▶ [WHAT YOU ARE ASKED TO DO] In full and without deviation, reproduce the records that follow.

** Opening PROVIDED RECORDS block **

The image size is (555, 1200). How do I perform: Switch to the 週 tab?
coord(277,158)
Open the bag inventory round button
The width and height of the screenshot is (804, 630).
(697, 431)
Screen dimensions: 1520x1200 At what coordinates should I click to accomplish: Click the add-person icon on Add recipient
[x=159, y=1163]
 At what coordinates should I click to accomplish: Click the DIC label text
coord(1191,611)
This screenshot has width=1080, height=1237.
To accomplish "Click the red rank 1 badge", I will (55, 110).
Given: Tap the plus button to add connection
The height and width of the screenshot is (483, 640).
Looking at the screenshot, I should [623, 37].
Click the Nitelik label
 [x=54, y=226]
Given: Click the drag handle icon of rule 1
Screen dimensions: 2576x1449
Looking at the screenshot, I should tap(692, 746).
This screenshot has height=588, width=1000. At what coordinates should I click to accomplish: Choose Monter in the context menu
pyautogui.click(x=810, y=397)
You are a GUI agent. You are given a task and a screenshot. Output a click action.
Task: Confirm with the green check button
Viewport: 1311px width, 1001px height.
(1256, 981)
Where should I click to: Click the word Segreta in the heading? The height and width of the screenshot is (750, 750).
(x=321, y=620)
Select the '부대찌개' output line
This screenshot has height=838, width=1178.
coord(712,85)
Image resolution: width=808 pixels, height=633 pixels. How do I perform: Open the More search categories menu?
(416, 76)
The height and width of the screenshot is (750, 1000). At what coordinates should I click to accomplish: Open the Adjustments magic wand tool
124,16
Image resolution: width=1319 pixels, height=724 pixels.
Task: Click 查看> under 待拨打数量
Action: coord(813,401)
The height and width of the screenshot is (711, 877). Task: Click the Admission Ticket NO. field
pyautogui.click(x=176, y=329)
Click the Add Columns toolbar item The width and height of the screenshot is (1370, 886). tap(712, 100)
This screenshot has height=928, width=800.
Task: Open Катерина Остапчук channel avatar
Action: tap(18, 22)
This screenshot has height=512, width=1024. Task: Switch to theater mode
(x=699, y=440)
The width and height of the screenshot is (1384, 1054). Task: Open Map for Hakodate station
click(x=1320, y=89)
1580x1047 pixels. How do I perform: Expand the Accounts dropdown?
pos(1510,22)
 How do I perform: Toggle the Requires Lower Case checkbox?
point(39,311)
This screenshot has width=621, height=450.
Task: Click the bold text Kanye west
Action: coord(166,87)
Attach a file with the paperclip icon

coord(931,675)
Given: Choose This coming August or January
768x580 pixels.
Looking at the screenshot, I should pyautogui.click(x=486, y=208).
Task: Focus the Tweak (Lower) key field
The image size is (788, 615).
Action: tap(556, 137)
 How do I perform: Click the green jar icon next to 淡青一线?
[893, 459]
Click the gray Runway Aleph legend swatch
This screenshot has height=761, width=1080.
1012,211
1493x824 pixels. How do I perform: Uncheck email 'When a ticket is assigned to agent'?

** Closing PROVIDED RECORDS block **

▶ [EXPECTED OUTPUT]
The image size is (555, 1200). How do I perform: Switch to the 週 tab?
coord(277,158)
Open the bag inventory round button
The width and height of the screenshot is (804, 630).
(697, 431)
Screen dimensions: 1520x1200 At what coordinates should I click to accomplish: Click the add-person icon on Add recipient
[x=159, y=1163]
 At what coordinates should I click to accomplish: Click the DIC label text
coord(1191,611)
This screenshot has width=1080, height=1237.
To accomplish "Click the red rank 1 badge", I will (55, 110).
Given: Tap the plus button to add connection
The height and width of the screenshot is (483, 640).
Looking at the screenshot, I should [623, 37].
Click the Nitelik label
 [x=54, y=226]
Given: Click the drag handle icon of rule 1
Screen dimensions: 2576x1449
Looking at the screenshot, I should tap(692, 746).
This screenshot has height=588, width=1000. At what coordinates should I click to accomplish: Choose Monter in the context menu
pyautogui.click(x=810, y=397)
You are a GUI agent. You are given a task and a screenshot. Output a click action.
Task: Confirm with the green check button
Viewport: 1311px width, 1001px height.
(1256, 981)
Where should I click to: Click the word Segreta in the heading? The height and width of the screenshot is (750, 750).
(x=321, y=620)
Select the '부대찌개' output line
This screenshot has height=838, width=1178.
coord(712,85)
Image resolution: width=808 pixels, height=633 pixels. How do I perform: Open the More search categories menu?
(416, 76)
The height and width of the screenshot is (750, 1000). At what coordinates should I click to accomplish: Open the Adjustments magic wand tool
124,16
Image resolution: width=1319 pixels, height=724 pixels.
Task: Click 查看> under 待拨打数量
Action: coord(813,401)
The height and width of the screenshot is (711, 877). Task: Click the Admission Ticket NO. field
pyautogui.click(x=176, y=329)
Click the Add Columns toolbar item The width and height of the screenshot is (1370, 886). tap(712, 100)
This screenshot has height=928, width=800.
Task: Open Катерина Остапчук channel avatar
Action: tap(18, 22)
This screenshot has height=512, width=1024. Task: Switch to theater mode
(x=699, y=440)
The width and height of the screenshot is (1384, 1054). Task: Open Map for Hakodate station
click(x=1320, y=89)
1580x1047 pixels. How do I perform: Expand the Accounts dropdown?
pos(1510,22)
 How do I perform: Toggle the Requires Lower Case checkbox?
point(39,311)
This screenshot has width=621, height=450.
Task: Click the bold text Kanye west
Action: coord(166,87)
Attach a file with the paperclip icon

coord(931,675)
Given: Choose This coming August or January
768x580 pixels.
Looking at the screenshot, I should pyautogui.click(x=486, y=208).
Task: Focus the Tweak (Lower) key field
The image size is (788, 615).
Action: tap(556, 137)
 How do I perform: Click the green jar icon next to 淡青一线?
[893, 459]
Click the gray Runway Aleph legend swatch
This screenshot has height=761, width=1080.
1012,211
1493x824 pixels. How do I perform: Uncheck email 'When a ticket is assigned to agent'?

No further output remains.